Bielsko wciąż czeka na zwycięstwo Górali przy Rychlińskiego. Dwie kolejki temu bliskie było euforii, gdy prawie do ostatniego gwizdka prowadziło z Legią Warszawa 2:1 po trafieniach Roberta Demjana i Adama Mójty. Entuzjazm kibiców zgasił jednak na kilka sekund przed końcem spotkania Stojan Vranjes.
Mimo wszystko optymistycznie podeszło Podbeskidzie do spotkania 18. kolejki z Cracovią. Dobra postawa w meczu z Legią plus świetny bilans meczów na wyjazdach dawały nadzieję. Pasy jednak sprowadziły ekipę Podolińskiego na ziemię. Wynik 4:1 mówi sam za siebie, a na „popisy” bielskiej defensywy, ze szczególnym wskazaniem na Adama Pazio, mało który kibic ma już cierpliwość patrzyć ze spokojem.

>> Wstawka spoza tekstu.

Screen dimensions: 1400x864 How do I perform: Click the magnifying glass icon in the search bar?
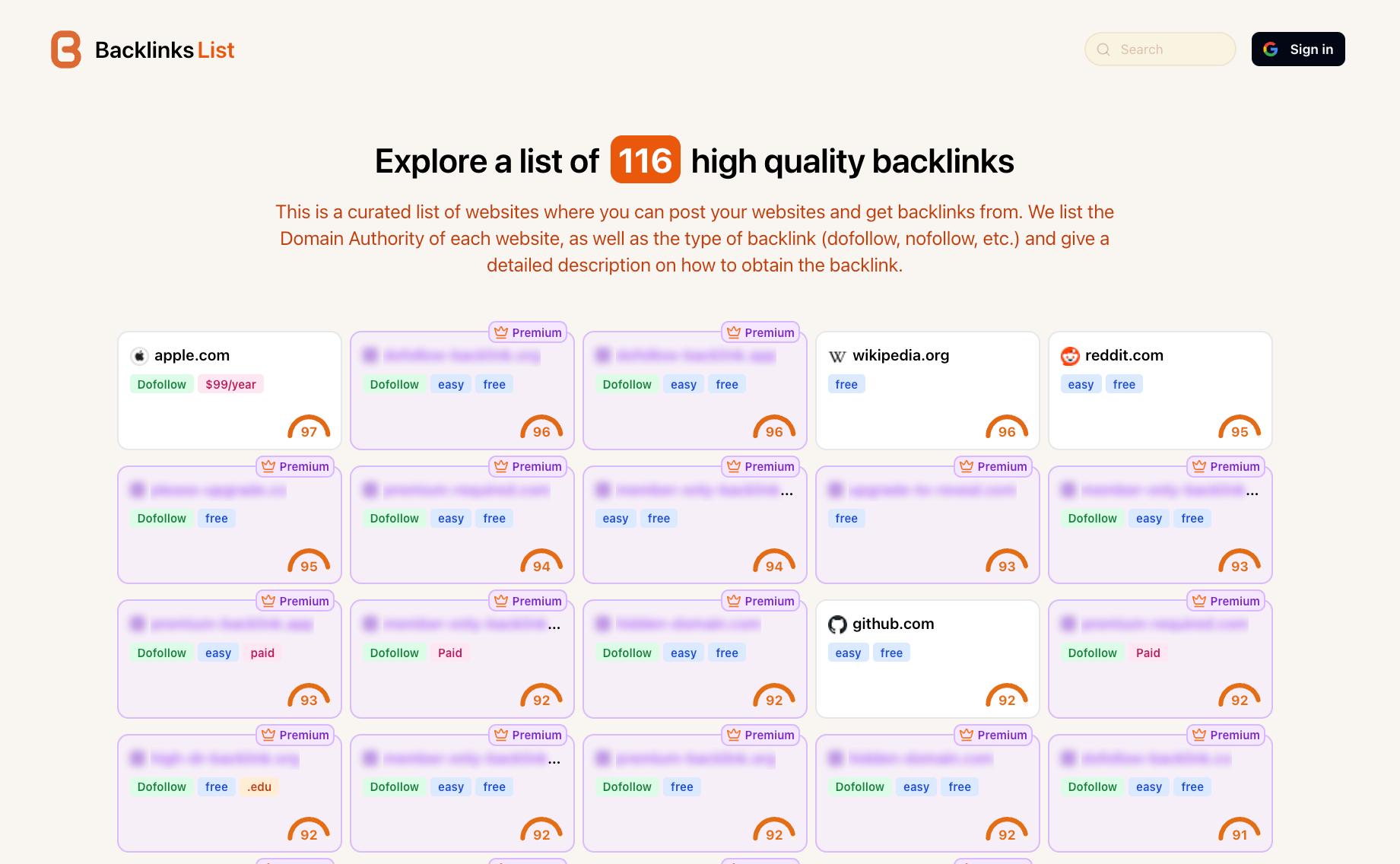point(1103,49)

Zespół z Bielska został rozmontowany i ostatecznie zajmuje 13. lokatę w tabeli.
Znacznie wyżej, bo na 5, miejscu znajduje się obecnie Ruch. Pięć ostatnich meczów chorzowian to 10 punktów na ich koncie. Ulegli jedynie Piastowi Gliwice końcem listopada. Trener Fornalik ma też znacznie mniejsze kłopoty kadrowe niż sztab Podbeskidzia. Z powodu urazów nie wystąpią jedynie Michał Helik i Maciej Urbańczyk. Za to w ekipie Górali po raz kolejny szpital. Wszyscy przywykli już do myśli, ze na boisko nie powróci Bartłomiej Konieczny, od dawien dawna wykluczony jest Anton Sloboda i Bartosz Jaroch, a powrót Damiana Chmiela okazał się ułudą. Zagrać nie moze też kapitan Marek Sokołowski. Dodatkowo za kartki mecz z innej perspektywy obejrzą Adam Deja i Kristian Kolcak.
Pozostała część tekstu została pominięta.